Phylanthropic Inc.’s third Museum Brunch Tour was held on September 6th. During this continuation of the tour, another great group of industry specific influencers attended. Special guests of financial backgrounds were in attendance, and there were various representatives from J.P. Morgan, Macy’s Inc., and more prolific financial organizations. Collectively, all attendees gleefully embraced a day of art and delicious food, and enjoyed time away from the office.

To spark preparation for a new season, The Museum Brunch Tour attended a new exhibition. The Metropolitan Museum of Art offered an up close and personal display of Garry Winogrand’s innovative photography. Garry Winogrand was a prominent New York City street photographer, and he was well known for his captivating work during the 1950s and 1960s.

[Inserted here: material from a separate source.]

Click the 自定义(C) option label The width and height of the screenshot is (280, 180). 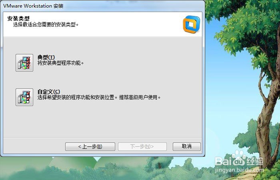pos(49,92)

After the conclusion of the exhibition, attendees were ushered via Uber to the final segment of the exclusive tour. The Parlor Steakhouse located in the Upper East Side, NYC, houses one of the most delightful steakhouse brunches. We feasted on the Parlor’s Bottom’s Up Brunch Prix Fixe, and the menu items were endless and delicious. Items included, Eggs Benedict: Hand Cut Bacon, Buttermilk Biscuit, Hollandaise, Brioche French Toast: Caramelized Apples, Mascarpone Cheese, Vanilla, Maple Syrup, Steak & Eggs: Marinated Hanger Steak, Scrambled Eggs, Home Fries, and Parlor Salad: Crispy Chicken and Shrimp. To end the day on a celebratory note, we toasted to Phyl Jones’ birthday and sipped on filling Bellini’s and Mimosas.

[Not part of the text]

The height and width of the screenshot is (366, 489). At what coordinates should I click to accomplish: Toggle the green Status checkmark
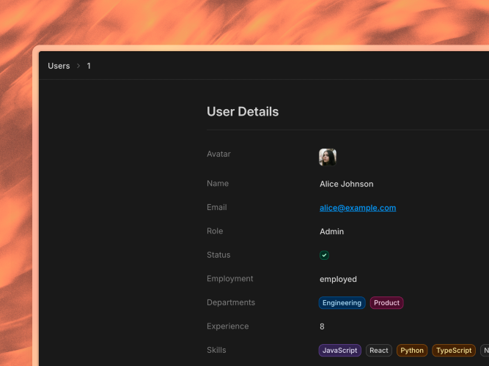pos(324,255)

The Museum Brunch Tour is not over yet! The grand finale of this seasonal tour approaches this October. We will end this amazing tour with another group of emerging leaders and key influencers.

About Garry Winogrand:

Born in the Bronx, Winogrand did much of his best-known work in Manhattan during the 1950s and 1960s, and in both the content and dynamic style he became one of the principal voices of the eruptive postwar decades. Known primarily as a street photographer, Winogrand, who is often associated with famed contemporaries Diane Arbus and Lee Friedlander, photographed with dazzling energy and incessant appetite, exposing some 26,000 rolls of film in his short lifetime. Winogrand’s pictures often bulge with 20 or 30 figures, and are fascinating both for their dramatic foregrounds and the sub-events at their edges. Even when crowded with people or at their most lighthearted—he was fond of visual puns and was drawn to the absurd—his pictures convey a feeling of human isolation, hinting at something darker beneath the veneer of the American dream. Early on, some critics considered his pictures formally “shapeless” and “random,” but admirers and critics later found a unique poetry in his tilted horizons and his love of the haphazard.